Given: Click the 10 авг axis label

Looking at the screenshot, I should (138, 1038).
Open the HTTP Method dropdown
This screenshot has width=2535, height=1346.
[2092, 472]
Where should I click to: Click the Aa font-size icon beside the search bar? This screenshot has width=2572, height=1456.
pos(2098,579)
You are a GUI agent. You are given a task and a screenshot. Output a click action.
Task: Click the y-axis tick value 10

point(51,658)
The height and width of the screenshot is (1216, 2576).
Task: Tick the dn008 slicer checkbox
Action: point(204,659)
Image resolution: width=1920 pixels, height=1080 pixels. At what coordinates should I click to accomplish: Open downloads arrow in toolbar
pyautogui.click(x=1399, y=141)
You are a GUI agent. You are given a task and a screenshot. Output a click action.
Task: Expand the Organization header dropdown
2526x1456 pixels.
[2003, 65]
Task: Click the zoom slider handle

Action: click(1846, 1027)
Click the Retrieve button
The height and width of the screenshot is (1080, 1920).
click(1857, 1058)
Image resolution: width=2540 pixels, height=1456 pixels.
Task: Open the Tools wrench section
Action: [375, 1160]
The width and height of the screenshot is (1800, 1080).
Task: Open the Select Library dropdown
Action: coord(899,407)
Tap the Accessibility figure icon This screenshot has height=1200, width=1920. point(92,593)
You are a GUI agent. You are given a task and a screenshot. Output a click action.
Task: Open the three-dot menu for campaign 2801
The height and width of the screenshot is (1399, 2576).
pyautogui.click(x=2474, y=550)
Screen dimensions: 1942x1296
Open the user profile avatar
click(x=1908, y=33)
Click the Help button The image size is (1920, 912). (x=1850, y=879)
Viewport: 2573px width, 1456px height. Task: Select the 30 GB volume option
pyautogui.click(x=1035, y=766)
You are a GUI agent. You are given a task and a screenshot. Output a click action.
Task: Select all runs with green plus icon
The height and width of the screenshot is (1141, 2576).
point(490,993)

WHAT YOU HAVE TO DO:
Output the full listing above without altering a single word.

EXPECTED OUTPUT:
Given: Click the 10 авг axis label

Looking at the screenshot, I should (138, 1038).
Open the HTTP Method dropdown
This screenshot has width=2535, height=1346.
[2092, 472]
Where should I click to: Click the Aa font-size icon beside the search bar? This screenshot has width=2572, height=1456.
pos(2098,579)
You are a GUI agent. You are given a task and a screenshot. Output a click action.
Task: Click the y-axis tick value 10

point(51,658)
The height and width of the screenshot is (1216, 2576).
Task: Tick the dn008 slicer checkbox
Action: point(204,659)
Image resolution: width=1920 pixels, height=1080 pixels. At what coordinates should I click to accomplish: Open downloads arrow in toolbar
pyautogui.click(x=1399, y=141)
You are a GUI agent. You are given a task and a screenshot. Output a click action.
Task: Expand the Organization header dropdown
2526x1456 pixels.
[2003, 65]
Task: Click the zoom slider handle

Action: click(1846, 1027)
Click the Retrieve button
The height and width of the screenshot is (1080, 1920).
click(1857, 1058)
Image resolution: width=2540 pixels, height=1456 pixels.
Task: Open the Tools wrench section
Action: [375, 1160]
The width and height of the screenshot is (1800, 1080).
Task: Open the Select Library dropdown
Action: coord(899,407)
Tap the Accessibility figure icon This screenshot has height=1200, width=1920. point(92,593)
You are a GUI agent. You are given a task and a screenshot. Output a click action.
Task: Open the three-dot menu for campaign 2801
The height and width of the screenshot is (1399, 2576).
pyautogui.click(x=2474, y=550)
Screen dimensions: 1942x1296
Open the user profile avatar
click(x=1908, y=33)
Click the Help button The image size is (1920, 912). (x=1850, y=879)
Viewport: 2573px width, 1456px height. Task: Select the 30 GB volume option
pyautogui.click(x=1035, y=766)
You are a GUI agent. You are given a task and a screenshot. Output a click action.
Task: Select all runs with green plus icon
The height and width of the screenshot is (1141, 2576).
point(490,993)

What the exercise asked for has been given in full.